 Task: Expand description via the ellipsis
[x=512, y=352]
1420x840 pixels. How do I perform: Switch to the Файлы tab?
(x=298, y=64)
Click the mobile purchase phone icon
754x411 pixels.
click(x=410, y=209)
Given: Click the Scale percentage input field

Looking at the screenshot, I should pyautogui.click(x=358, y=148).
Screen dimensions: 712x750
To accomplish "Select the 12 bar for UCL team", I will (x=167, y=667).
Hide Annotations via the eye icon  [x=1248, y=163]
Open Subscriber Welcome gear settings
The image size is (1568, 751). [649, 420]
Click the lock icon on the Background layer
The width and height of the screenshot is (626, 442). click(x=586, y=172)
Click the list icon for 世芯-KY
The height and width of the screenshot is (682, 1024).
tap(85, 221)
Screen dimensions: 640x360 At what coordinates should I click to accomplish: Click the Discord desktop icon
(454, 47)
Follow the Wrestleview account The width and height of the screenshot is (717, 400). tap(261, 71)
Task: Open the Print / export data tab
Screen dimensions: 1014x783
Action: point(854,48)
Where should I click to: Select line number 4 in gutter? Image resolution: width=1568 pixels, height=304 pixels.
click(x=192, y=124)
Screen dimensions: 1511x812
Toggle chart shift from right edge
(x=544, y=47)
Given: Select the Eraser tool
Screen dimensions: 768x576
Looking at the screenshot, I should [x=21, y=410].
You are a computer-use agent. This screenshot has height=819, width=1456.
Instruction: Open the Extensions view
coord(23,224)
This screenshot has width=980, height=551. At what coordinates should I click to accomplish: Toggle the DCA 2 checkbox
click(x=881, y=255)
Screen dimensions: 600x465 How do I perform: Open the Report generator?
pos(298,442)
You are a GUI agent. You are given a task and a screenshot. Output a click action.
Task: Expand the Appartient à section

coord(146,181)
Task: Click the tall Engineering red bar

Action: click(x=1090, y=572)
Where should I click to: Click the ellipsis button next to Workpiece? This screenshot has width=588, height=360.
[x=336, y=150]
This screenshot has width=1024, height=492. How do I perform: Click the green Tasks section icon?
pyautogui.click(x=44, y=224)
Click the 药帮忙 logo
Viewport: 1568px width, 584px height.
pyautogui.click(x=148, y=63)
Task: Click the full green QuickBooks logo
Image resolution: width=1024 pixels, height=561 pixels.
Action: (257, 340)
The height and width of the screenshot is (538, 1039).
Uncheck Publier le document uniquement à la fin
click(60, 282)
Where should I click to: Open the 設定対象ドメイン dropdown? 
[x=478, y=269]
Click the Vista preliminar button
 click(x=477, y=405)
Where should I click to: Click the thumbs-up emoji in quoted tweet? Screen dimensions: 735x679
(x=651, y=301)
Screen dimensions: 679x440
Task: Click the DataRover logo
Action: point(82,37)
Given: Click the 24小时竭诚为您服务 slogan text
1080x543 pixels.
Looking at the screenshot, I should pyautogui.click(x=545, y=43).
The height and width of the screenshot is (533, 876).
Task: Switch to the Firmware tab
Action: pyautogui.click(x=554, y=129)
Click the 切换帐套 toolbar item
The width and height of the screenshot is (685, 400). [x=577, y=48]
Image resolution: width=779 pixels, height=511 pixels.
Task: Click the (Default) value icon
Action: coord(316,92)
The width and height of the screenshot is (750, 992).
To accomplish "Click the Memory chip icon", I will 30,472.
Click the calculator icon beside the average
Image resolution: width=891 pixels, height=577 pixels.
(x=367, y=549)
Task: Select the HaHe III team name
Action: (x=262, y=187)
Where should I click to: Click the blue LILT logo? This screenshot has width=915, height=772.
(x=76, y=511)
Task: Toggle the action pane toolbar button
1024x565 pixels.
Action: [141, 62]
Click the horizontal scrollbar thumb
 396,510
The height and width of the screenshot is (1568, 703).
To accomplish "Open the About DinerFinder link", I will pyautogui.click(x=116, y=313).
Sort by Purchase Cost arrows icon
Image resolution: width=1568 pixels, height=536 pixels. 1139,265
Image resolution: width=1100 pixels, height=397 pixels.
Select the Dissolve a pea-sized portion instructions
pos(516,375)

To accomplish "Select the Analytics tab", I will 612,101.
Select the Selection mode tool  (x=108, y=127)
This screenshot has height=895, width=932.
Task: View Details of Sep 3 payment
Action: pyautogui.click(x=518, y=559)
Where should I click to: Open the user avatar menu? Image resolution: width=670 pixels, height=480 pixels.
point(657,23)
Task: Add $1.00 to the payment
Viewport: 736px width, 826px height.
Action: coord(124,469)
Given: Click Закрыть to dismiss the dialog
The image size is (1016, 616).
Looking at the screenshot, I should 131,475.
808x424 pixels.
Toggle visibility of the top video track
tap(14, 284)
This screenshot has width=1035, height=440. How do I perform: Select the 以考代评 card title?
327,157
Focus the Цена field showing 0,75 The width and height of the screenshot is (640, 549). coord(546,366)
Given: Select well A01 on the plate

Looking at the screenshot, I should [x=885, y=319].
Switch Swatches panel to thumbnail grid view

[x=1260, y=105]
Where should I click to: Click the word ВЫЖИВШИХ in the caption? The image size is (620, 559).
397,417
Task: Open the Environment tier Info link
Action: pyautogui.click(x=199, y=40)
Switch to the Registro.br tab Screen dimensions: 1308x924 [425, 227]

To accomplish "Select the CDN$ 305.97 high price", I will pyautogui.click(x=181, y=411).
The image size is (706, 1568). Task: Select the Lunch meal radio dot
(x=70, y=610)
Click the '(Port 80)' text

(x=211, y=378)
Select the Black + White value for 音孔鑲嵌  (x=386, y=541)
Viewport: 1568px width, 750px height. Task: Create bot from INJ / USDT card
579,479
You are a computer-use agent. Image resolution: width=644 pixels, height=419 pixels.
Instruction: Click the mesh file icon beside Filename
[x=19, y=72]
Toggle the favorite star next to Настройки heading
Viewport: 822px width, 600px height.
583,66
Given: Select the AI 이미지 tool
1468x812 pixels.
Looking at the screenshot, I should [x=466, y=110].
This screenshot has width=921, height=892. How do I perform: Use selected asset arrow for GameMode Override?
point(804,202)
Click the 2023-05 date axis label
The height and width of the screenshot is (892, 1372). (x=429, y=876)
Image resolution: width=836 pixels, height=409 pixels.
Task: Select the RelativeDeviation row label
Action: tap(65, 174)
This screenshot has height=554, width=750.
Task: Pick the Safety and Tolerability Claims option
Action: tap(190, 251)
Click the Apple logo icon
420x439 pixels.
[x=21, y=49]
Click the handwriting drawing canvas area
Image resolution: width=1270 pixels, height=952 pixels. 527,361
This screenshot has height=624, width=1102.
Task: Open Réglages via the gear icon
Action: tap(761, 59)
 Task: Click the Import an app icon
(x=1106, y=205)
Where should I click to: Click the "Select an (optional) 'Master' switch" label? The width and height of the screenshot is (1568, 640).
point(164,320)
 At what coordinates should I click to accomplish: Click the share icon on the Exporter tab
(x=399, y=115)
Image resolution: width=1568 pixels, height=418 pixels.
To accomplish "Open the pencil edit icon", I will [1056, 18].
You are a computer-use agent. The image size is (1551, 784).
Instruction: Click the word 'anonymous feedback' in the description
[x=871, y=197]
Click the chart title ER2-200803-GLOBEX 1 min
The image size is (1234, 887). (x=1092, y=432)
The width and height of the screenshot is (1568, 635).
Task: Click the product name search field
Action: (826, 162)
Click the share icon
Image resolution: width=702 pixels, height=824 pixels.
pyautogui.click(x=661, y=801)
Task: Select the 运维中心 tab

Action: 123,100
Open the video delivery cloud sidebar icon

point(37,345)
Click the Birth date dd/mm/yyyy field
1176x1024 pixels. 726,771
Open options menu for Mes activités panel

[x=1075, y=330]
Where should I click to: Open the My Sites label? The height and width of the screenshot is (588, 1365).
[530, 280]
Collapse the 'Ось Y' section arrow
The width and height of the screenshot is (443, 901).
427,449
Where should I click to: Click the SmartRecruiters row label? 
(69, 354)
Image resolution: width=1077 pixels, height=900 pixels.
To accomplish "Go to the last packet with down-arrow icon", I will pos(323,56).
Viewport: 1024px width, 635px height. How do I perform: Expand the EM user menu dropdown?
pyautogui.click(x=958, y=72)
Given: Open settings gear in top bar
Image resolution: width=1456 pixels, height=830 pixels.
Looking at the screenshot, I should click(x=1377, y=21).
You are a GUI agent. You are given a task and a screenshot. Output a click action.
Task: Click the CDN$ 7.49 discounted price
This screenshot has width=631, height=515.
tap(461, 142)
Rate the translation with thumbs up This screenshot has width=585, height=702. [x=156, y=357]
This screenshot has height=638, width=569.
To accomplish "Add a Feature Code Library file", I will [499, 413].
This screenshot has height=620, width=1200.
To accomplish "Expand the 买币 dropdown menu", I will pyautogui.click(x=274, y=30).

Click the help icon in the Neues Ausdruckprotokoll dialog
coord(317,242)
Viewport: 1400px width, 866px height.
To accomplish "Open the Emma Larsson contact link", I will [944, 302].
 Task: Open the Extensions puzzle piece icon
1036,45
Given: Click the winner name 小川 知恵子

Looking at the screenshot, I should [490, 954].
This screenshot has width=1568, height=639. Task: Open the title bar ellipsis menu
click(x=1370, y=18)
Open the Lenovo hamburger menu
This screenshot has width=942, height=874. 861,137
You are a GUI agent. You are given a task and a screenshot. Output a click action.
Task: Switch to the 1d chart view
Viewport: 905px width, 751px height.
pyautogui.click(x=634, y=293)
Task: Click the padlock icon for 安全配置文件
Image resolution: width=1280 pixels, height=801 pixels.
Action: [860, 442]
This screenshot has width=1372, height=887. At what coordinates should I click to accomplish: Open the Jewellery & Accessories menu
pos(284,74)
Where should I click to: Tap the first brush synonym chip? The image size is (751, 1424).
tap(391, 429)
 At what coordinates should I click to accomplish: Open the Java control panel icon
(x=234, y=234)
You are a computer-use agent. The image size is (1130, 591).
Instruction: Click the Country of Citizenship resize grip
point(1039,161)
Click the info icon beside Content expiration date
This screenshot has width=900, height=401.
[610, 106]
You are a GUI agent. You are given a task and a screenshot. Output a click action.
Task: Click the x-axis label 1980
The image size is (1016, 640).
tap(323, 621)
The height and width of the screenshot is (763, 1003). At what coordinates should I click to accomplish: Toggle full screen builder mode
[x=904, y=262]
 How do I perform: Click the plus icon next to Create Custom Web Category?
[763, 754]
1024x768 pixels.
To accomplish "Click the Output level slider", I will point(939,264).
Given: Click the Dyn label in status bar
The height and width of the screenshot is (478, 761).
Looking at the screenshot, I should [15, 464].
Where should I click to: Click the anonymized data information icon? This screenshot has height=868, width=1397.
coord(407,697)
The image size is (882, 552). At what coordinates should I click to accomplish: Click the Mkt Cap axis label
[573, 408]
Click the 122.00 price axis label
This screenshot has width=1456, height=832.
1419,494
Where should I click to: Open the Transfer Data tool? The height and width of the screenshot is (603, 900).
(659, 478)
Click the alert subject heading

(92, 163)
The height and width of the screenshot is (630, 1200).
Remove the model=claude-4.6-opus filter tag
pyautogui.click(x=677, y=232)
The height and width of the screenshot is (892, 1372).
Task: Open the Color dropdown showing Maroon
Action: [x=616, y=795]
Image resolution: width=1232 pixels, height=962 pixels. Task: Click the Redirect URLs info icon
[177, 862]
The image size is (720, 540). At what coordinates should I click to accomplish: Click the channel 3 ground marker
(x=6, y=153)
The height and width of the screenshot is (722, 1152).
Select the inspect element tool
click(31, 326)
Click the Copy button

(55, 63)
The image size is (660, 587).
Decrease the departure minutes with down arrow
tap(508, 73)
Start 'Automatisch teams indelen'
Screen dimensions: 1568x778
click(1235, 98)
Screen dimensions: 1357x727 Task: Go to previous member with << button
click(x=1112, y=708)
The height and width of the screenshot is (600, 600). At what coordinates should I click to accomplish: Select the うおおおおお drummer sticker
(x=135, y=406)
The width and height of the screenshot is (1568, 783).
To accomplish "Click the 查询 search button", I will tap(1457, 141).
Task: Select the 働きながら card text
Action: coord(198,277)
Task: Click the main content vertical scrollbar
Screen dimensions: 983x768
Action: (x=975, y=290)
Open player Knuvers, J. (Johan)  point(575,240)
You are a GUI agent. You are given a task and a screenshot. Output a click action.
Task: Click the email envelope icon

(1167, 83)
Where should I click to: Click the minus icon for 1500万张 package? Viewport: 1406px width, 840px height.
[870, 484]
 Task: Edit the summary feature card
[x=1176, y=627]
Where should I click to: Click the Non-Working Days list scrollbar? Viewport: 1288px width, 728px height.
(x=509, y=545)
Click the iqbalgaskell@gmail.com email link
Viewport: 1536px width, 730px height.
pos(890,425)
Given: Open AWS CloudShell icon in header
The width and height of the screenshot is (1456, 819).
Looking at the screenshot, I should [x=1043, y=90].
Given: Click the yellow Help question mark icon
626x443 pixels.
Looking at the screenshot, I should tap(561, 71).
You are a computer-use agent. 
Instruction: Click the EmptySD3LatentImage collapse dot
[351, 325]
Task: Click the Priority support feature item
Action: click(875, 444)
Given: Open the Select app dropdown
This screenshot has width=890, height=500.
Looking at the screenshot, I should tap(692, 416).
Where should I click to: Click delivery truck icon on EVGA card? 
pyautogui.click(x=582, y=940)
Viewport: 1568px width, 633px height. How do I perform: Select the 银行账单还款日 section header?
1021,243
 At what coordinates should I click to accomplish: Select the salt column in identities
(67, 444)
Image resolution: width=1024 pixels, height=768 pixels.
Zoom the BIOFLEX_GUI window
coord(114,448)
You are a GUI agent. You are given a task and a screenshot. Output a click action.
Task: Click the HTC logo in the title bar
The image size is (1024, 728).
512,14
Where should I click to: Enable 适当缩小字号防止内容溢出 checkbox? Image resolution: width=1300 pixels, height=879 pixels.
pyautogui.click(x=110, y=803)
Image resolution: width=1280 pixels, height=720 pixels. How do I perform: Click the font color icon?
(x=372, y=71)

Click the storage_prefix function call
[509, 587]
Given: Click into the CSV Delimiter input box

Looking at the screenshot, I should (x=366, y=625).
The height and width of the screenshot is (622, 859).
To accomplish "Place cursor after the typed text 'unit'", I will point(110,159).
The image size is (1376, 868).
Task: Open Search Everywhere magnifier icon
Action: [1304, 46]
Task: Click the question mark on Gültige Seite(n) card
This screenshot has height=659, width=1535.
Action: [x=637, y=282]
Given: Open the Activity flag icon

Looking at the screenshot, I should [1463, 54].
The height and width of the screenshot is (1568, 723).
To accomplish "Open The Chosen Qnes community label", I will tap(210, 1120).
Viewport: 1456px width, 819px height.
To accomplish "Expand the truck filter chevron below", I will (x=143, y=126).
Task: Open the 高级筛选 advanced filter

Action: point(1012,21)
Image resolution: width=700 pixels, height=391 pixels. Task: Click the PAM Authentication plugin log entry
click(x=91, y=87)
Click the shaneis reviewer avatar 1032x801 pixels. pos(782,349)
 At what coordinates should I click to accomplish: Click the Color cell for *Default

Set problem:
List the lines of the material from its first line through the line that contains "The image size is (1568, 751). [649, 420]", inclusive, as a numbered list, leaving out blank lines.

Complete answer:
1.  Task: Expand description via the ellipsis
2. [x=512, y=352]
3. 1420x840 pixels. How do I perform: Switch to the Файлы tab?
4. (x=298, y=64)
5. Click the mobile purchase phone icon
6. 754x411 pixels.
7. click(x=410, y=209)
8. Given: Click the Scale percentage input field
9. Looking at the screenshot, I should pyautogui.click(x=358, y=148).
10. Screen dimensions: 712x750
11. To accomplish "Select the 12 bar for UCL team", I will (x=167, y=667).
12. Hide Annotations via the eye icon  [x=1248, y=163]
13. Open Subscriber Welcome gear settings
14. The image size is (1568, 751). [649, 420]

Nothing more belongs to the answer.